Segment Start: TASK MATERIAL
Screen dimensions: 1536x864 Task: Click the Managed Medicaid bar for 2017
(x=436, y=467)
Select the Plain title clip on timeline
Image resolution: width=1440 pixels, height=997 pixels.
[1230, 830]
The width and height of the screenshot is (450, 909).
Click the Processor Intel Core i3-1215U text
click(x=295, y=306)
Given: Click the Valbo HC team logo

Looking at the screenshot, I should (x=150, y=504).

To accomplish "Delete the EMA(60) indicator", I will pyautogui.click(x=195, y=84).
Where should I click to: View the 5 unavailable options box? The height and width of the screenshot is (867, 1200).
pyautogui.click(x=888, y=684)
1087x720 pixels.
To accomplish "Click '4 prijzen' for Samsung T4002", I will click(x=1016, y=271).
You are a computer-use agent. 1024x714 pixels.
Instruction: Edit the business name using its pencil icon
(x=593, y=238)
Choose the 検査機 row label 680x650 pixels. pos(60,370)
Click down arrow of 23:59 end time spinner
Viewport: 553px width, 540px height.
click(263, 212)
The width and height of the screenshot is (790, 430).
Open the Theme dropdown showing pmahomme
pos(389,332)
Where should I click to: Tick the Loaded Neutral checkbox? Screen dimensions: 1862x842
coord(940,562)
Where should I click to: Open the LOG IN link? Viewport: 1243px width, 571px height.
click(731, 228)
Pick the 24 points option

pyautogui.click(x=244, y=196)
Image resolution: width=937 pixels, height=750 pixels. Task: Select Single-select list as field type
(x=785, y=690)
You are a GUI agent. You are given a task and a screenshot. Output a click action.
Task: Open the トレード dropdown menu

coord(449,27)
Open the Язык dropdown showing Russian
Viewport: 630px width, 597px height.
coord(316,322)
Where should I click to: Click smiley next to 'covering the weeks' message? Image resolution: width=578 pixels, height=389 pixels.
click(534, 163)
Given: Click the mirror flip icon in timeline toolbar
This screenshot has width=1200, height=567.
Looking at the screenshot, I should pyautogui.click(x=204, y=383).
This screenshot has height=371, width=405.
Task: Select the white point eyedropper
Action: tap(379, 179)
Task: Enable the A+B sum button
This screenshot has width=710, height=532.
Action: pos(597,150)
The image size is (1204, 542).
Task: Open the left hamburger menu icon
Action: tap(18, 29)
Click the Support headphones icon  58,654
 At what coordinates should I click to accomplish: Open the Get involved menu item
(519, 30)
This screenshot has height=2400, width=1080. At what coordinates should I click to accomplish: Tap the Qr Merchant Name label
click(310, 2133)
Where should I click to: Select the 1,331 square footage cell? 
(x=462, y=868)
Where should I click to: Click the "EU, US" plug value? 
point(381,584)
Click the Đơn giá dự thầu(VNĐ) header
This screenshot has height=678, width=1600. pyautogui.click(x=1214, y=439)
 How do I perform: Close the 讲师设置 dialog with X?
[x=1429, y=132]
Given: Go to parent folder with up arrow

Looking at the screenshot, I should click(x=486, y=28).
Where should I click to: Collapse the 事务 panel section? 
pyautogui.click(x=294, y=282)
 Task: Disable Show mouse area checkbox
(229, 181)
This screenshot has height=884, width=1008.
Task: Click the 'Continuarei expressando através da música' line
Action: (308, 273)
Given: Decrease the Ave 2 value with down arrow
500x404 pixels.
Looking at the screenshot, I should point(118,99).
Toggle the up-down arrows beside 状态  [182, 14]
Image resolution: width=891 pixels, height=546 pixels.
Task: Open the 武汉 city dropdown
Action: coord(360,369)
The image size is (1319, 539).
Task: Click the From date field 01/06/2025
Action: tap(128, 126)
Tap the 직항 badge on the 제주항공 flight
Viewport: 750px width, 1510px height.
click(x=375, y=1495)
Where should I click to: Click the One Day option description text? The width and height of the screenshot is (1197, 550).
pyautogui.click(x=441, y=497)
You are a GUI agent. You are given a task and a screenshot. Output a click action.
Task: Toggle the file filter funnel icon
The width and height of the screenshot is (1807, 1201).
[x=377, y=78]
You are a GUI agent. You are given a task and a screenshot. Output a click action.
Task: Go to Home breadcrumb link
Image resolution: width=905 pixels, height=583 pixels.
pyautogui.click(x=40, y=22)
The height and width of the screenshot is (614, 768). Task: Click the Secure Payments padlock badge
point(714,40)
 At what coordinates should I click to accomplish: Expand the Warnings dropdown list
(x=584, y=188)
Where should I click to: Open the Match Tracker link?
Segment End: TASK MATERIAL
→ WHAT IS BEING ASKED
Quote each line of the data above exactly as written.

→ ANSWER TO THIS PROBLEM
Screen dimensions: 1536x864 Task: Click the Managed Medicaid bar for 2017
(x=436, y=467)
Select the Plain title clip on timeline
Image resolution: width=1440 pixels, height=997 pixels.
[1230, 830]
The width and height of the screenshot is (450, 909).
Click the Processor Intel Core i3-1215U text
click(x=295, y=306)
Given: Click the Valbo HC team logo

Looking at the screenshot, I should (x=150, y=504).

To accomplish "Delete the EMA(60) indicator", I will pyautogui.click(x=195, y=84).
Where should I click to: View the 5 unavailable options box? The height and width of the screenshot is (867, 1200).
pyautogui.click(x=888, y=684)
1087x720 pixels.
To accomplish "Click '4 prijzen' for Samsung T4002", I will click(x=1016, y=271).
You are a computer-use agent. 1024x714 pixels.
Instruction: Edit the business name using its pencil icon
(x=593, y=238)
Choose the 検査機 row label 680x650 pixels. pos(60,370)
Click down arrow of 23:59 end time spinner
Viewport: 553px width, 540px height.
click(263, 212)
The width and height of the screenshot is (790, 430).
Open the Theme dropdown showing pmahomme
pos(389,332)
Where should I click to: Tick the Loaded Neutral checkbox? Screen dimensions: 1862x842
coord(940,562)
Where should I click to: Open the LOG IN link? Viewport: 1243px width, 571px height.
click(731, 228)
Pick the 24 points option

pyautogui.click(x=244, y=196)
Image resolution: width=937 pixels, height=750 pixels. Task: Select Single-select list as field type
(x=785, y=690)
You are a GUI agent. You are given a task and a screenshot. Output a click action.
Task: Open the トレード dropdown menu

coord(449,27)
Open the Язык dropdown showing Russian
Viewport: 630px width, 597px height.
coord(316,322)
Where should I click to: Click smiley next to 'covering the weeks' message? Image resolution: width=578 pixels, height=389 pixels.
click(534, 163)
Given: Click the mirror flip icon in timeline toolbar
This screenshot has width=1200, height=567.
Looking at the screenshot, I should pyautogui.click(x=204, y=383).
This screenshot has height=371, width=405.
Task: Select the white point eyedropper
Action: tap(379, 179)
Task: Enable the A+B sum button
This screenshot has width=710, height=532.
Action: pos(597,150)
The image size is (1204, 542).
Task: Open the left hamburger menu icon
Action: tap(18, 29)
Click the Support headphones icon  58,654
 At what coordinates should I click to accomplish: Open the Get involved menu item
(519, 30)
This screenshot has height=2400, width=1080. At what coordinates should I click to accomplish: Tap the Qr Merchant Name label
click(310, 2133)
Where should I click to: Select the 1,331 square footage cell? 
(x=462, y=868)
Where should I click to: Click the "EU, US" plug value? 
point(381,584)
Click the Đơn giá dự thầu(VNĐ) header
This screenshot has height=678, width=1600. pyautogui.click(x=1214, y=439)
 How do I perform: Close the 讲师设置 dialog with X?
[x=1429, y=132]
Given: Go to parent folder with up arrow

Looking at the screenshot, I should click(x=486, y=28).
Where should I click to: Collapse the 事务 panel section? 
pyautogui.click(x=294, y=282)
 Task: Disable Show mouse area checkbox
(229, 181)
This screenshot has height=884, width=1008.
Task: Click the 'Continuarei expressando através da música' line
Action: (308, 273)
Given: Decrease the Ave 2 value with down arrow
500x404 pixels.
Looking at the screenshot, I should point(118,99).
Toggle the up-down arrows beside 状态  [182, 14]
Image resolution: width=891 pixels, height=546 pixels.
Task: Open the 武汉 city dropdown
Action: coord(360,369)
The image size is (1319, 539).
Task: Click the From date field 01/06/2025
Action: tap(128, 126)
Tap the 직항 badge on the 제주항공 flight
Viewport: 750px width, 1510px height.
click(x=375, y=1495)
Where should I click to: Click the One Day option description text? The width and height of the screenshot is (1197, 550).
pyautogui.click(x=441, y=497)
You are a GUI agent. You are given a task and a screenshot. Output a click action.
Task: Toggle the file filter funnel icon
The width and height of the screenshot is (1807, 1201).
[x=377, y=78]
You are a GUI agent. You are given a task and a screenshot. Output a click action.
Task: Go to Home breadcrumb link
Image resolution: width=905 pixels, height=583 pixels.
pyautogui.click(x=40, y=22)
The height and width of the screenshot is (614, 768). Task: Click the Secure Payments padlock badge
point(714,40)
 At what coordinates should I click to accomplish: Expand the Warnings dropdown list
(x=584, y=188)
Where should I click to: Open the Match Tracker link?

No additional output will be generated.